I really think the Research Institute Lego Set had such pent up demand is because of how long Lego has used gender stereotyping in marketing to girls. It is more that the basic Lego sets are still bought, regardless of gender but marketing makes a huge difference. If I remember correctly a lot of the dip came from the way they changed their designing because their patents were getting ready to expire. They went to one time use, special purpose blocks starting in the 90s so Lego moved away from the way you can build ANYTHING with their blocks model. At the same time K’NEX came out using the same model that you can really build ANYTHING, however it is more stick oriented. This meant that Lego had direct competition from MegaBlocks, but anyone can tell you their blocks aren’t quite right, when compared to Legos.

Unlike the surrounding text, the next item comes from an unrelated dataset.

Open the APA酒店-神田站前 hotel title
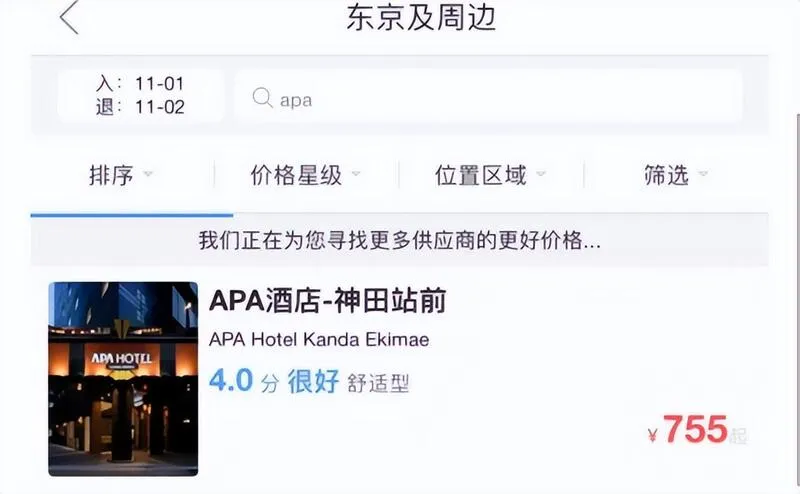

My pre 90’s Lego sets didn’t have much gender defining aspects to their clothes or faces. Most of the gender aspect was ambiguous unless it was a ponytail. You could try to make some assumptions for things like the knights & castle sets, however that is based on historical norms not really the blocks themselves. Even then they were still 80% purchased for boys. They could have changed their marketing to gain market share in “the pink toy aisle” instead they entirely changed the minifigures, more pastels, changed the colors of the boxes, and reinforced gender norms.

(My mom actually liked Legos because they didn’t have guns, but I still built guns for my Legos.)

I also had a set similar this this but it was scuba diving not Coast Guard (but I thought you would like the Coast Guard example) the only thing they would have needed to market to girls would have been a different hat and/or not a beard and maybe a “cute” animal for the Lego minifigures to explore. If I’m being stereotypical the boy might hunt the cute animal while the girl might save it but it could be done from the exact same set depending on the marketing and the face/hair on the Lego set.